[Entries taken from a collection]

• • • • •

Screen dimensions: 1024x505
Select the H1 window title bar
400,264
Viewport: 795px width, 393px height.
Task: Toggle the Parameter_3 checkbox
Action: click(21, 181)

• • • • •

The records above should be restated word for word in their entirety.

Screen dimensions: 1024x505
Select the H1 window title bar
400,264
Viewport: 795px width, 393px height.
Task: Toggle the Parameter_3 checkbox
Action: click(21, 181)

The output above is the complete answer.